AI Streamlines Verb Frame Frequency Analysis

TLDR: A new automated pipeline uses large language models (LLMs) to efficiently estimate Verb Frame Frequencies (VFFs), which describe how often verbs appear in specific grammatical structures. This method generates a large corpus of sentences and then uses an LLM to analyze their syntax, outperforming traditional parsing tools and providing a scalable, accurate way to understand verb usage in language.

Understanding how verbs are used in language, specifically the grammatical structures they appear in, is crucial for both human language comprehension and the development of artificial intelligence. This concept is known as Verb Frame Frequencies (VFFs). While word frequency is well-studied, VFFs have been less explored due to the significant challenges in accurately calculating them.

Traditional methods for determining VFFs often involve manual analysis by trained linguists, which is highly accurate but incredibly time-consuming and resource-intensive. Automated tools exist, but they frequently suffer from inaccuracies, especially with complex sentence structures or informal language. This has limited the scale and accessibility of high-quality VFF data.

A new research paper, titled A Scalable Pipeline for Estimating Verb Frame Frequencies Using Large Language Models, introduces an innovative, fully automated pipeline that leverages the power of Large Language Models (LLMs) to overcome these limitations. The pipeline, developed by Adam M. Morgan and Adeen Flinker, offers a fast, accurate, and scalable solution for estimating VFFs.

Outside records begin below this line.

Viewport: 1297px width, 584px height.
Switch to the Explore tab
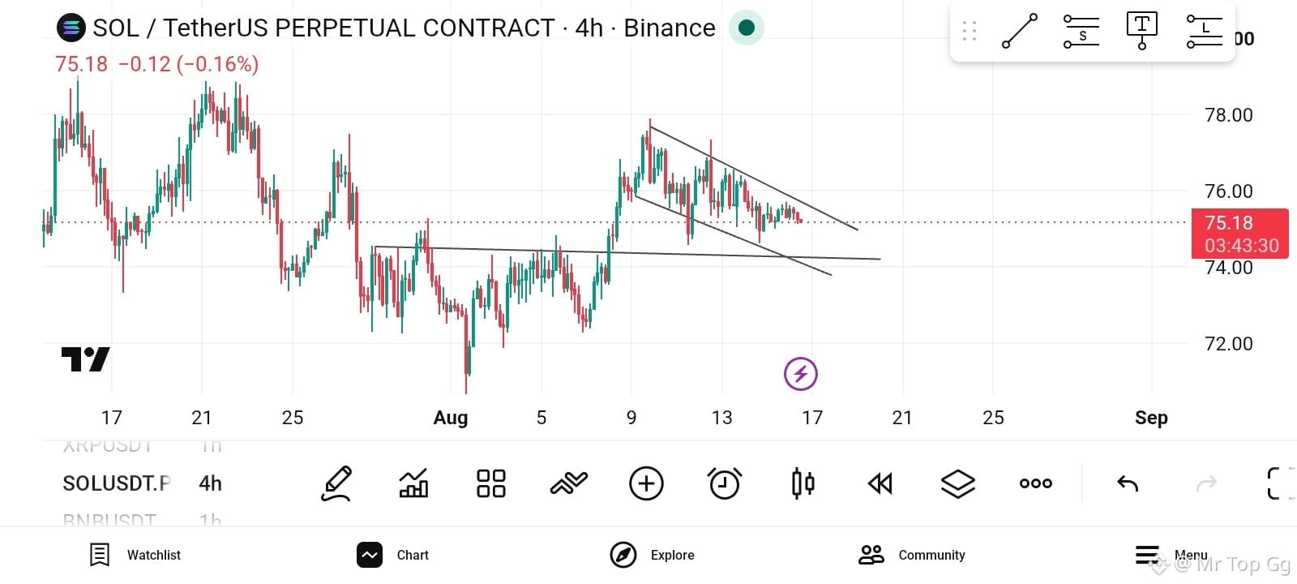pyautogui.click(x=653, y=555)
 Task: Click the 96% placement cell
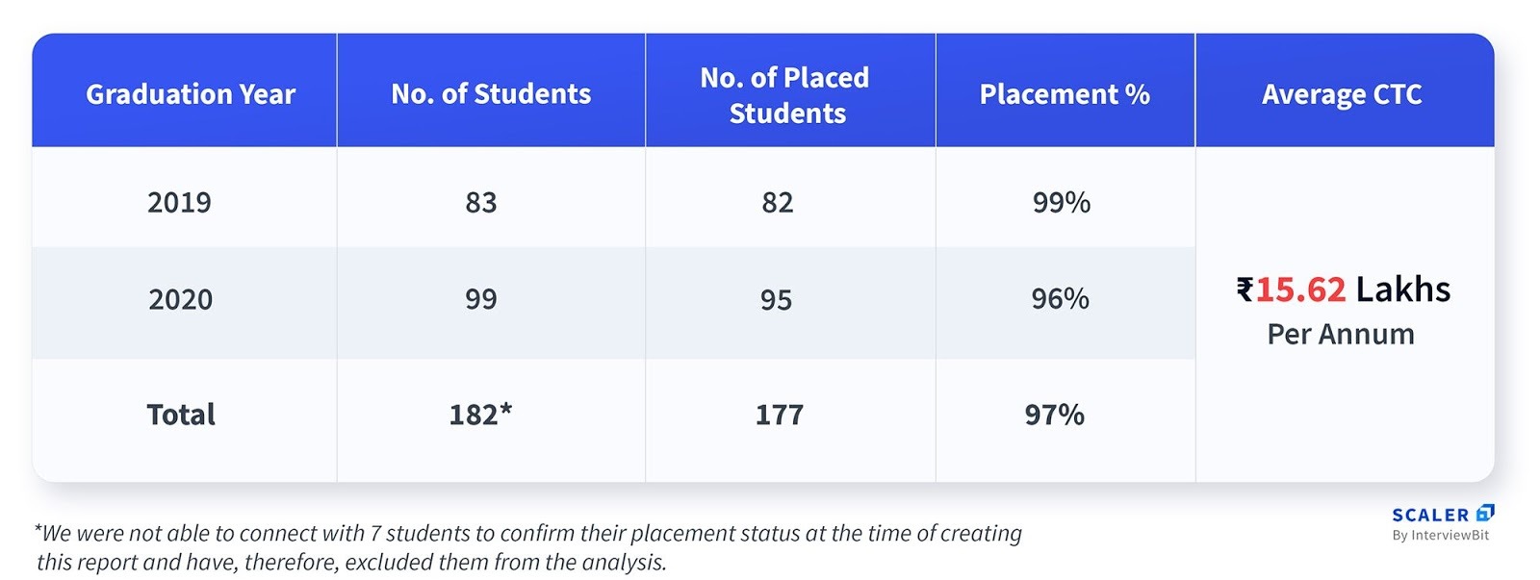pyautogui.click(x=1061, y=299)
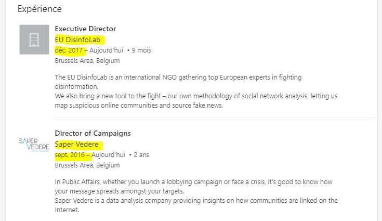Image resolution: width=382 pixels, height=221 pixels.
Task: Click Brussels Area location under EU DisinfoLab
Action: pos(87,60)
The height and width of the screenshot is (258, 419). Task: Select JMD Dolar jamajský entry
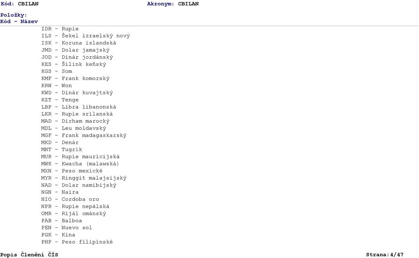(76, 50)
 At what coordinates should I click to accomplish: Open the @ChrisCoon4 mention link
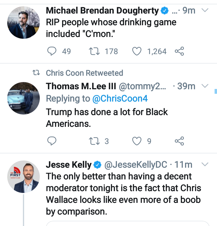(120, 99)
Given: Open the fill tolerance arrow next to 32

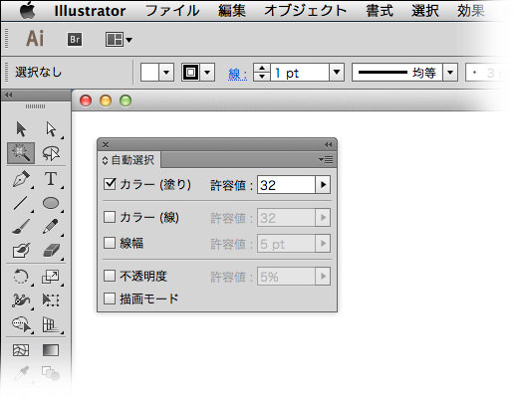Looking at the screenshot, I should pyautogui.click(x=323, y=185).
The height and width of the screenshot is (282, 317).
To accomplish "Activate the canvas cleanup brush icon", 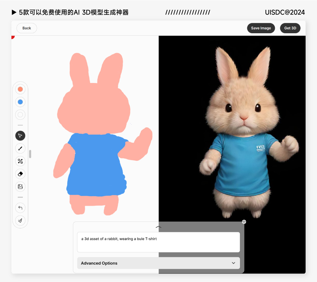I will (x=20, y=221).
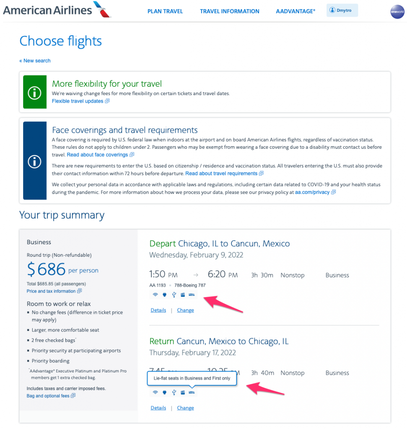Click the Wi-Fi icon on the return flight
Viewport: 407px width, 429px height.
tap(155, 392)
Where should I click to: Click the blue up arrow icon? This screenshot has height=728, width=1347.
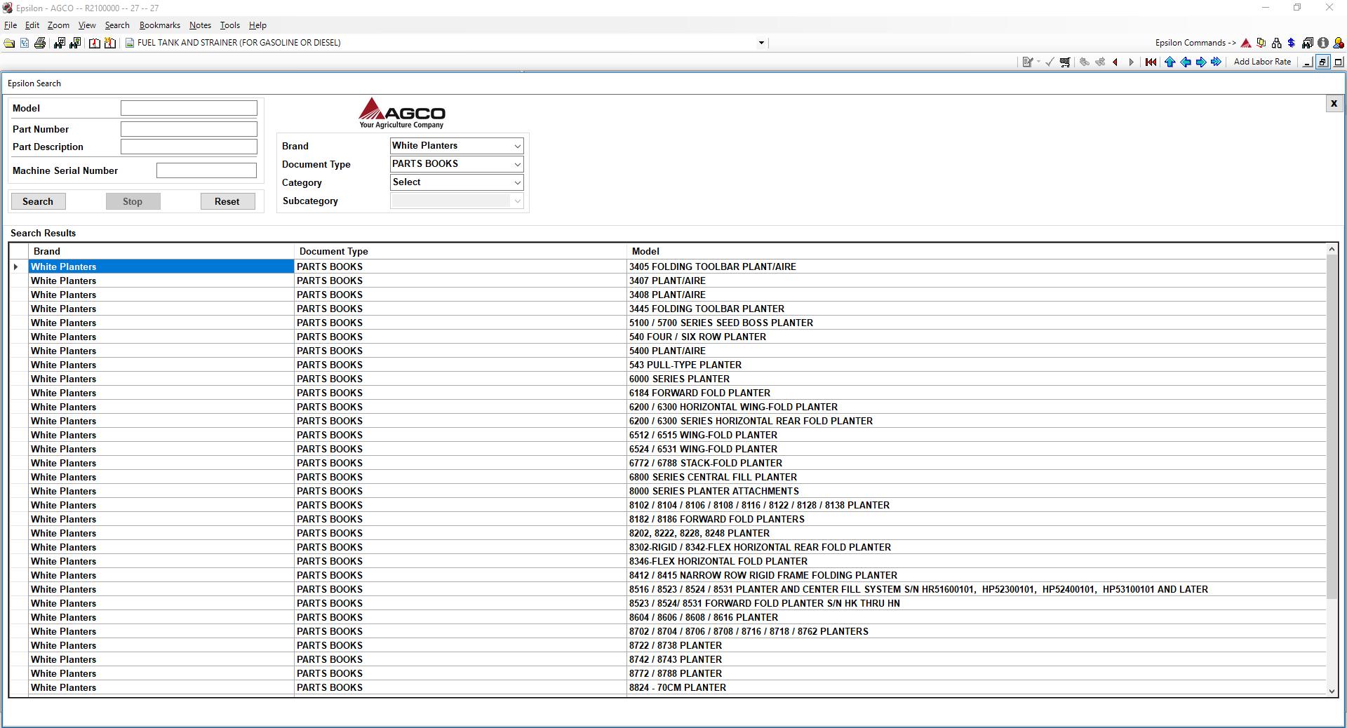click(x=1170, y=62)
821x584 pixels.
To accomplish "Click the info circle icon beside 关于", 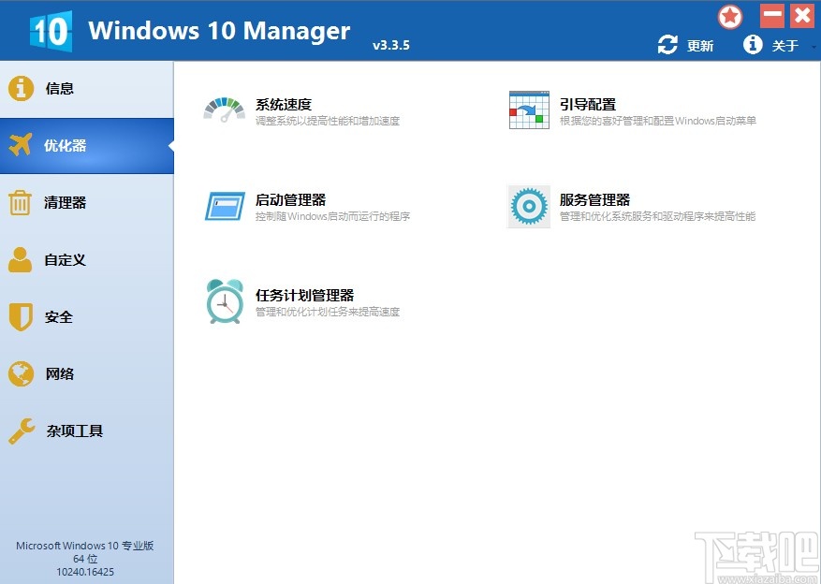I will point(753,44).
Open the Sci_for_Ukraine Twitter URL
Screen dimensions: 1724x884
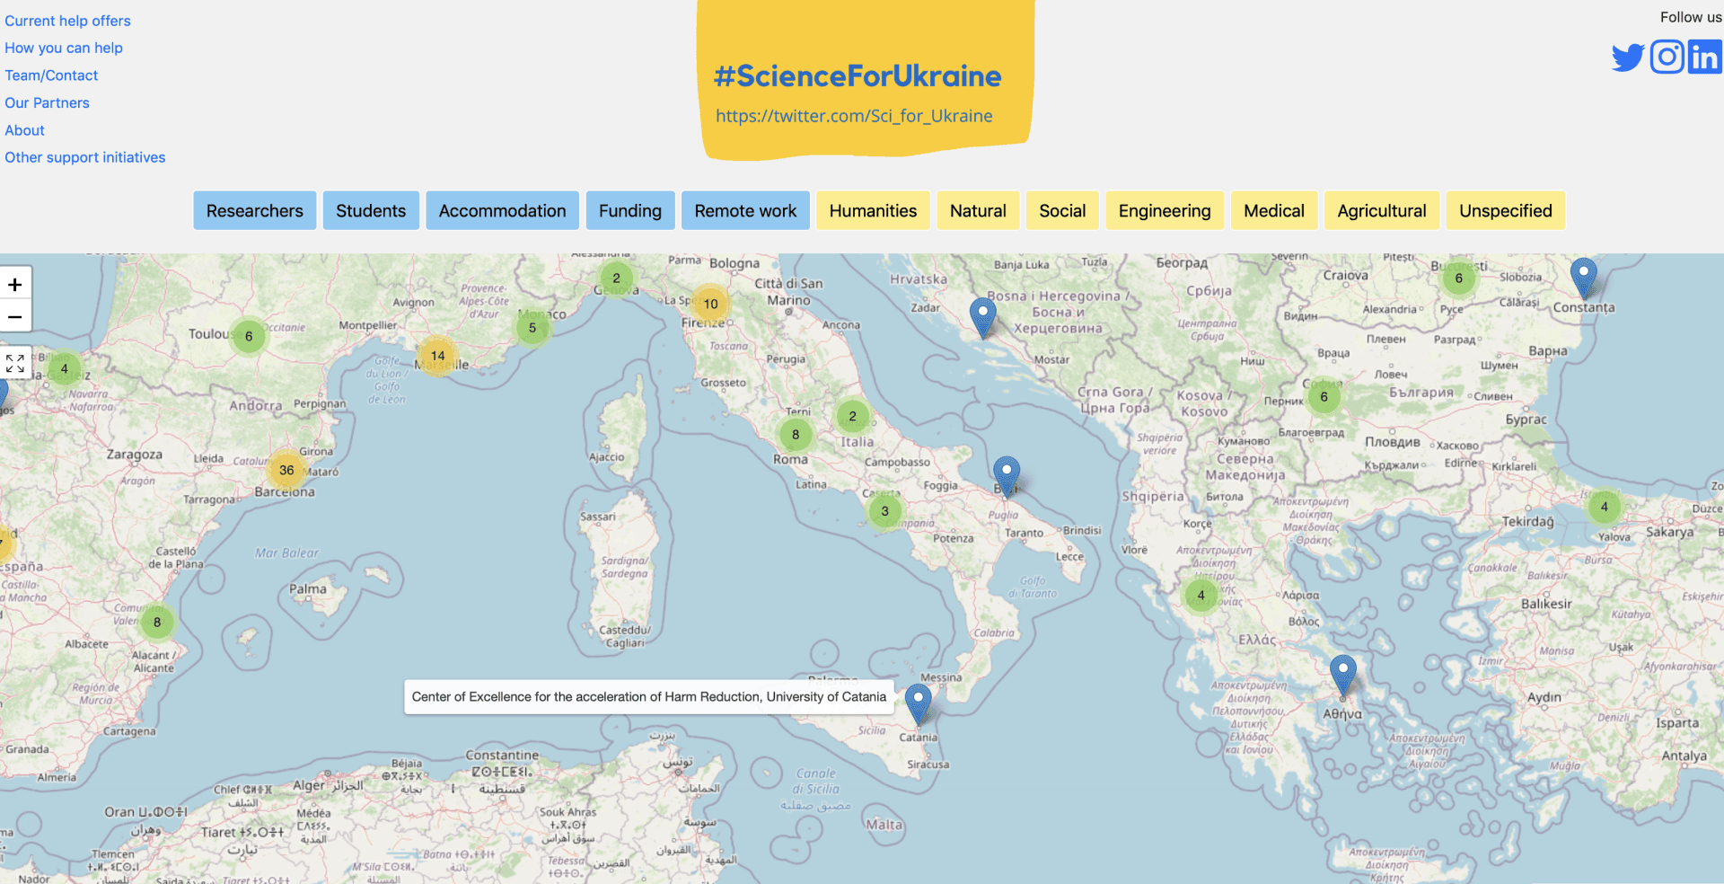pyautogui.click(x=854, y=116)
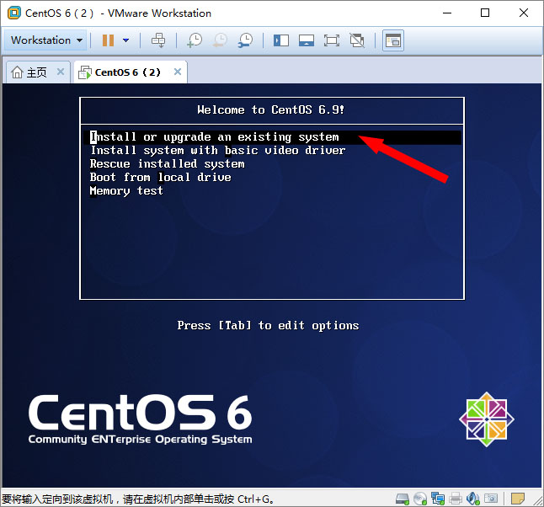
Task: Select Install or upgrade an existing system
Action: (215, 136)
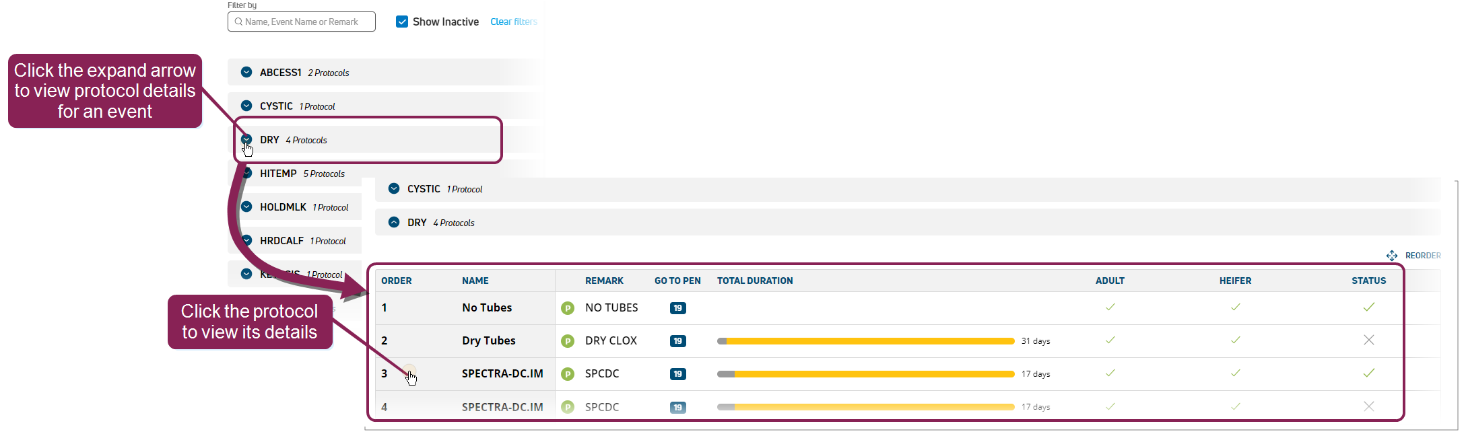The height and width of the screenshot is (438, 1466).
Task: Sort by the Total Duration column header
Action: [754, 281]
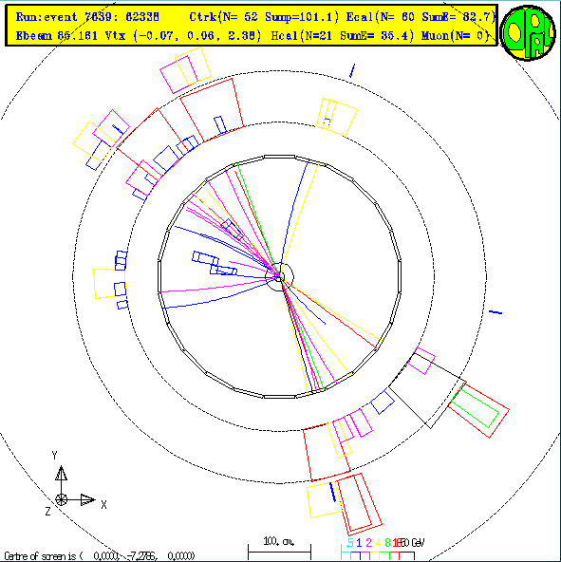
Task: Click the green calorimeter cluster at lower right
Action: [475, 409]
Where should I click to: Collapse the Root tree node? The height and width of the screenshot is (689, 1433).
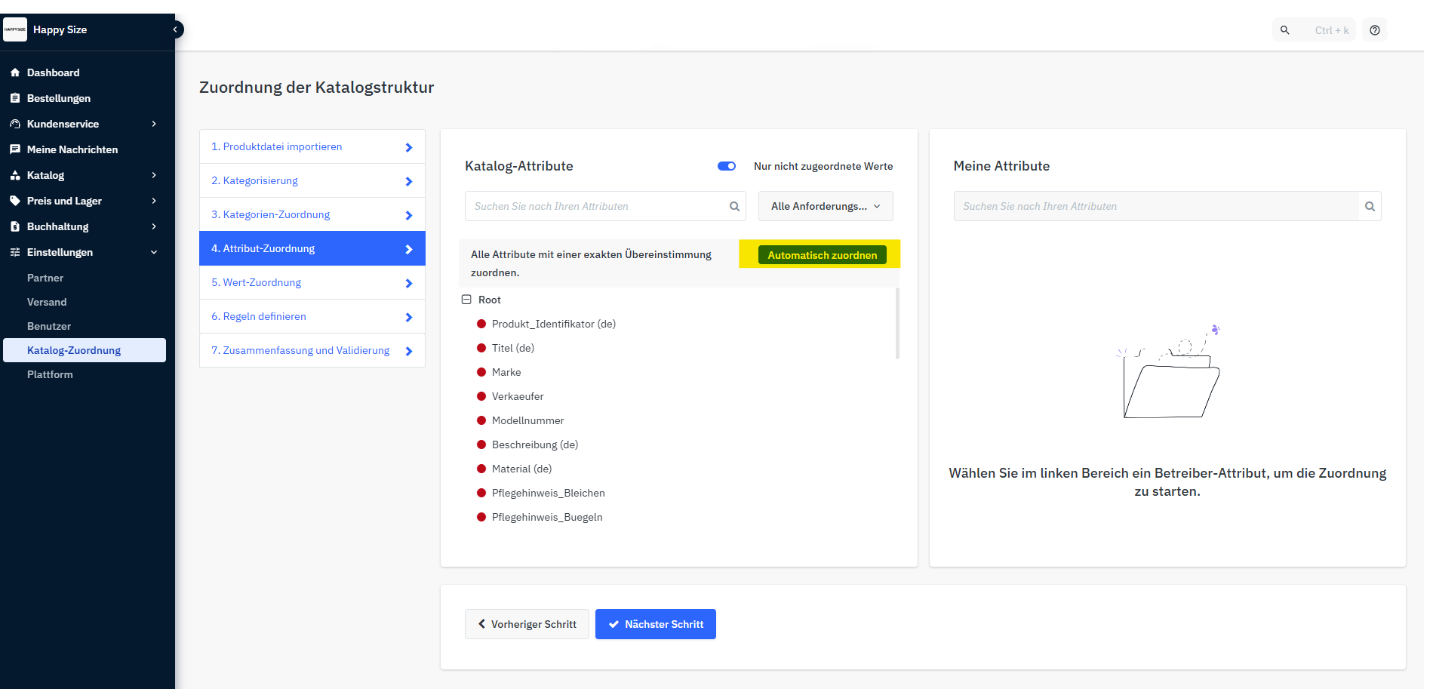click(466, 300)
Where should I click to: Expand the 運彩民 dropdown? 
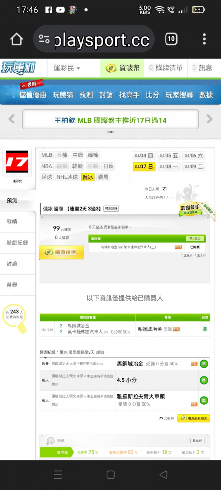click(66, 68)
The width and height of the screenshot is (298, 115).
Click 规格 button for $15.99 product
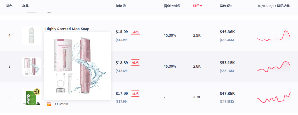(x=135, y=32)
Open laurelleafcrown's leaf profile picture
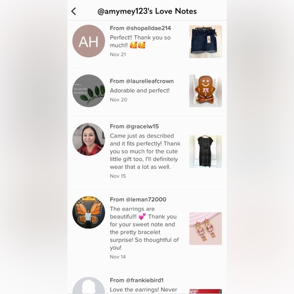This screenshot has width=294, height=294. (89, 91)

How the New Pipeline Works

The process begins by selecting a comprehensive list of English verbs. For this study, 476 verbs were chosen, including those from existing gold-standard datasets and verbs relevant to specific linguistic phenomena like dative and locative alternations. Next, an LLM (specifically, OpenAI’s GPT-o1) is used to generate a thousand diverse contexts, such as “on the tennis court” or “down to the wire.”

Then, another LLM (GPT-4o-mini) is employed to generate sentences. For each of the 476 verbs, 100 sentences are created, resulting in a large corpus of over 45,000 sentences. The LLM is instructed to produce natural-sounding sentences with varied meanings, tenses, and syntactic structures, mimicking real-world language use.

The most critical step is parsing, where the syntactic structure of each generated sentence is analyzed. Instead of relying solely on traditional automated parsers like the Berkeley Neural Parser or Stanford CoreNLP, this pipeline uses a powerful LLM (GPT-4o) instructed to act as an expert linguist. This LLM identifies the verb’s arguments and tags them using standard linguistic labels, effectively converting the sentence corpus into a ‘treebank’ – a collection of sentences annotated with their syntactic structures.

Superior Performance and Key Advantages

The researchers rigorously evaluated their LLM-based parsing method against established benchmarks and traditional parsers. The results were compelling: the GPT-4o parser consistently outperformed both the Berkeley Neural Parser and the Stanford CoreNLP parser across multiple evaluation datasets. For instance, when compared to the gold-standard Gahl et al. (2004) dataset, the GPT-4o VFFs accounted for significantly more variance in verb frame distributions.

Furthermore, human validation confirmed the LLM parser’s accuracy. An expert linguist manually annotated a subset of sentences, and the GPT-4o parser showed a 79% agreement rate with these human annotations, notably higher than the 69% for Berkeley and 59% for Stanford. The pipeline also demonstrated its ability to accurately capture subtle verb biases, such as those involved in NP/SC (Noun Phrase/Sentential Complement) ambiguities and dative alternations, aligning closely with human norming studies.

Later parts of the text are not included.